▶ **Assignment**: Please rewrite the material starting at the line containing "What do you" and ending at the line containing "center [1096, 853].", putting "position" in place of "coordinates" and leaving everything else unchanged. Omit the pictures from your version.

▶ **Data supplied**:
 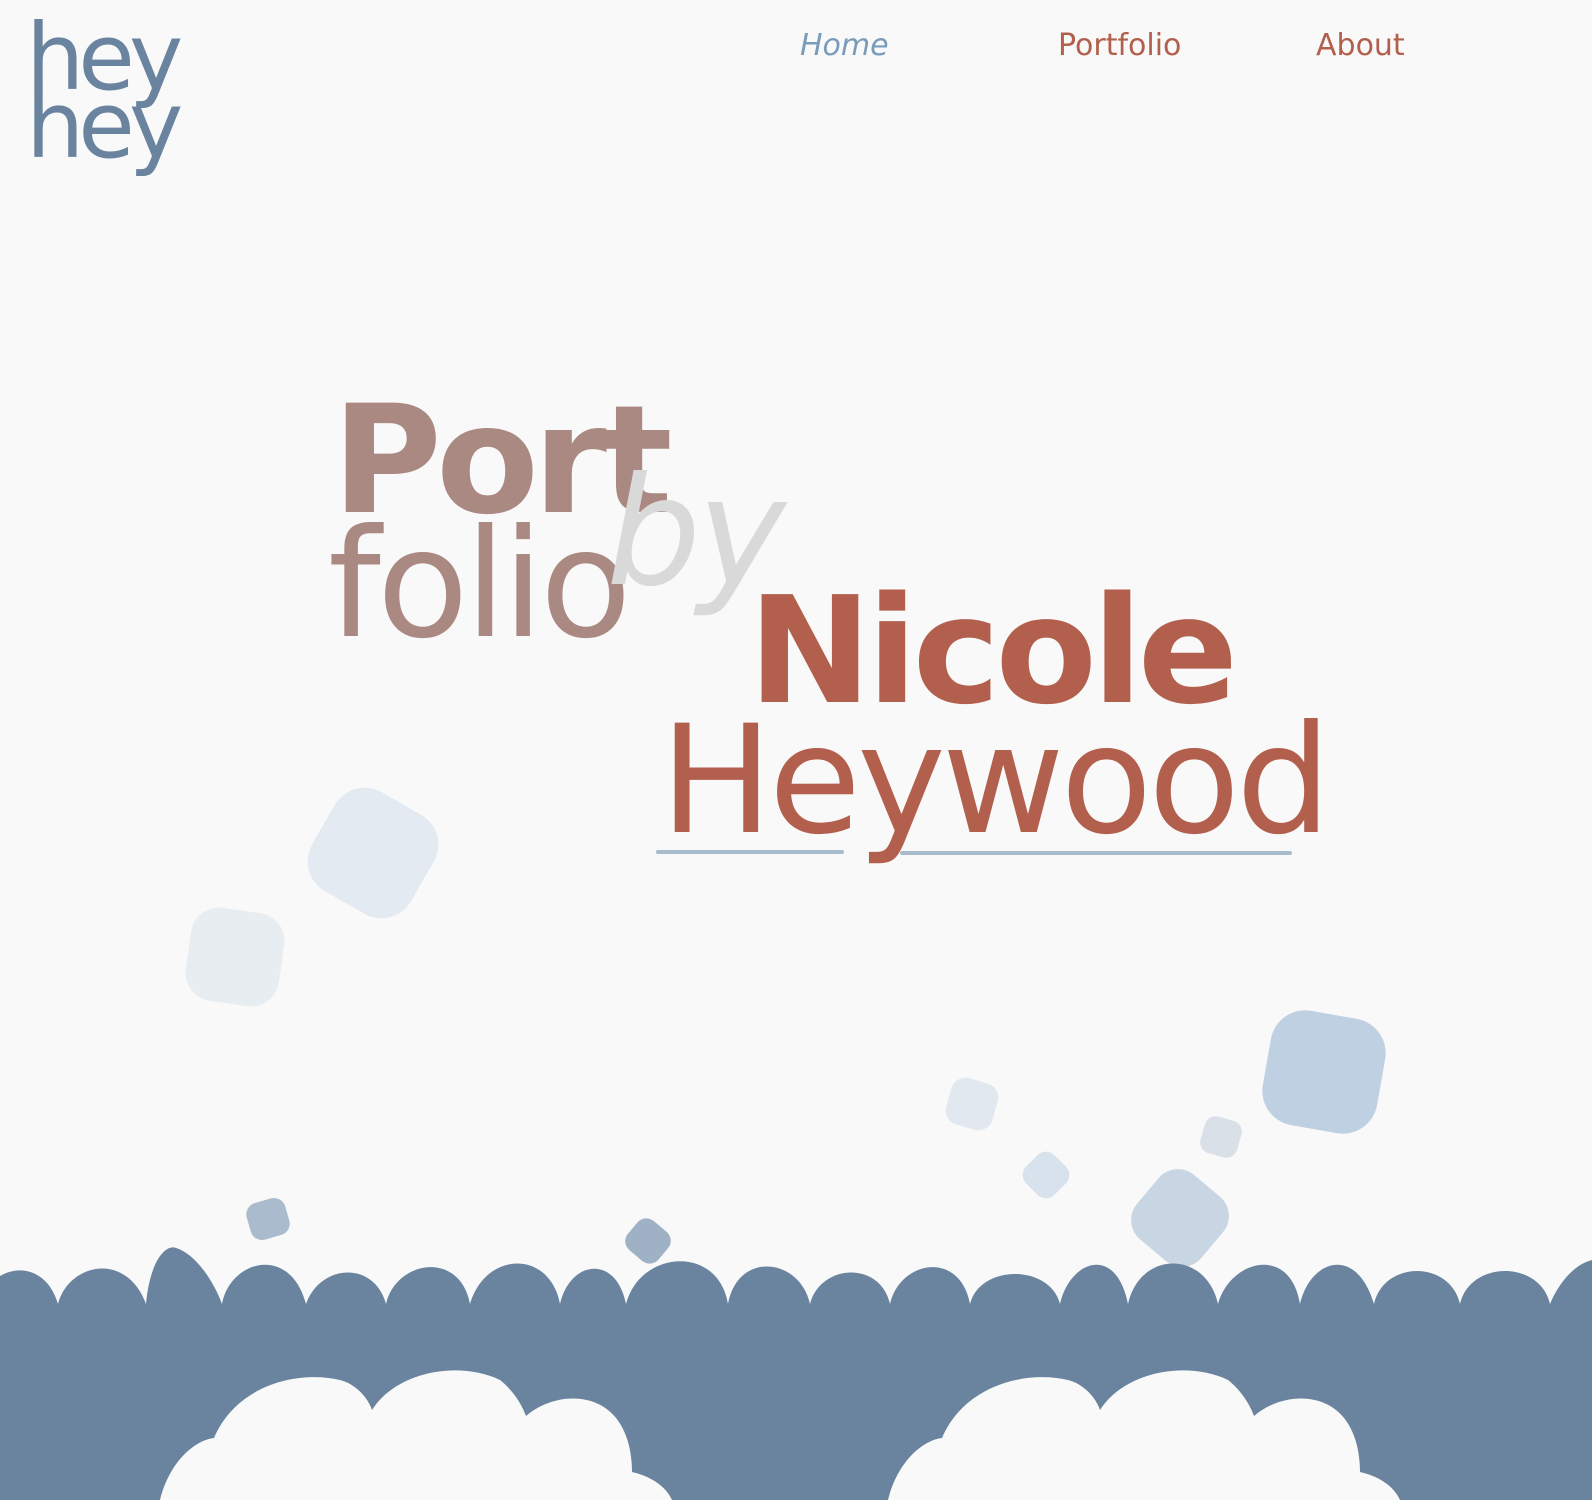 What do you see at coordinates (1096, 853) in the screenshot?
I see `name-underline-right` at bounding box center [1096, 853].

* * *

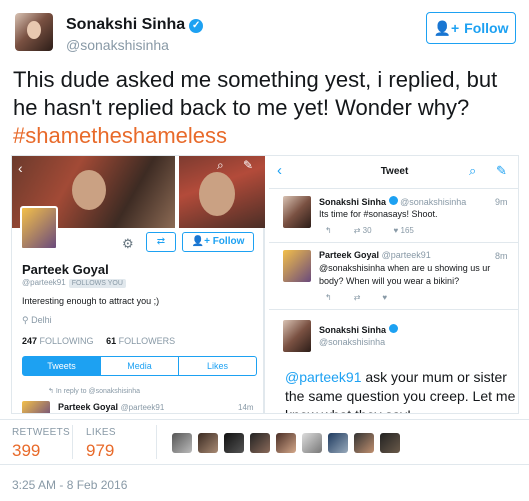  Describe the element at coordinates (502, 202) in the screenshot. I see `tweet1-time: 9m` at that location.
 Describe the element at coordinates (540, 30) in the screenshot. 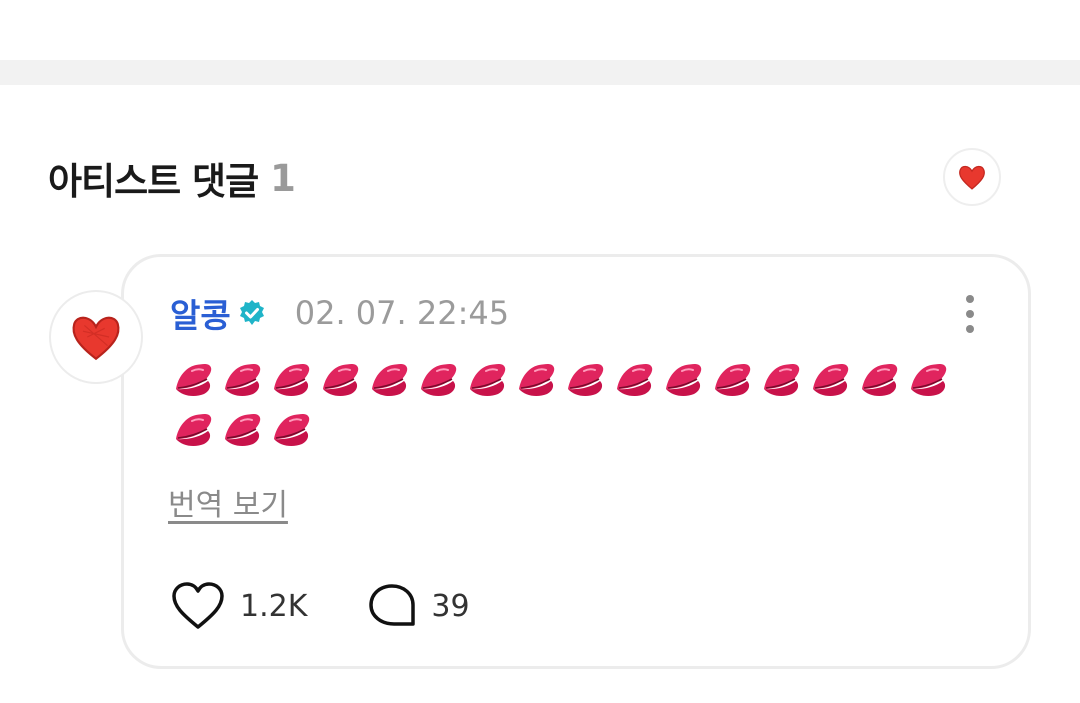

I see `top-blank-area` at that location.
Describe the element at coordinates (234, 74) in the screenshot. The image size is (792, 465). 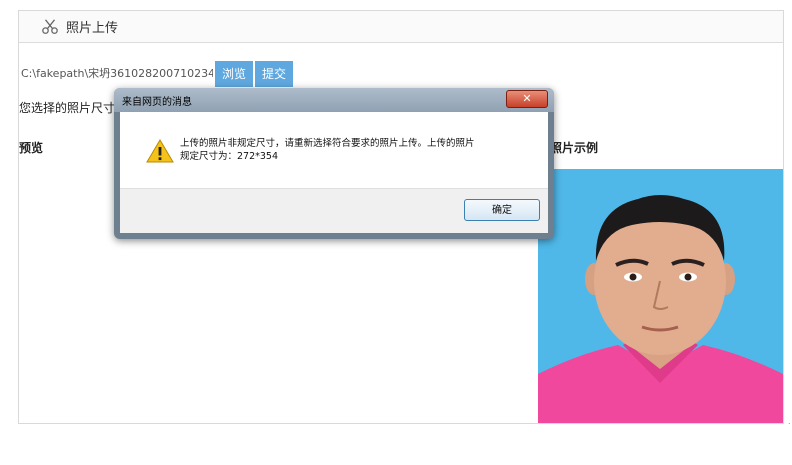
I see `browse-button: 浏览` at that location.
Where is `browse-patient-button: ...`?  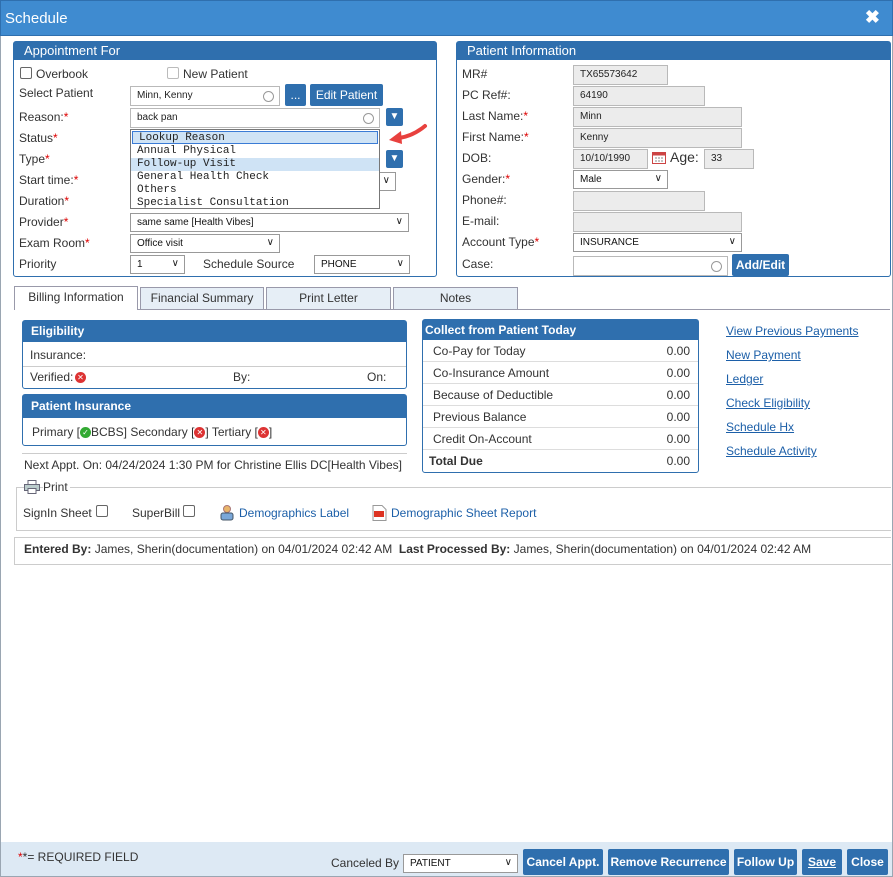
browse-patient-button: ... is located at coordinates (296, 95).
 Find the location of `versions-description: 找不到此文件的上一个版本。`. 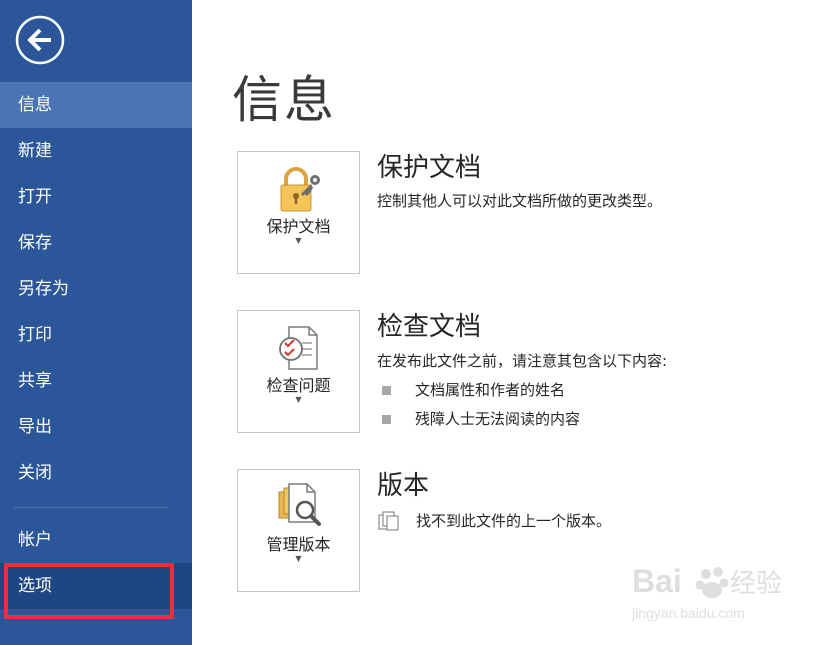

▶ **Answer box**:
  What do you see at position (1096, 853) in the screenshot?
I see `name-underline-right` at bounding box center [1096, 853].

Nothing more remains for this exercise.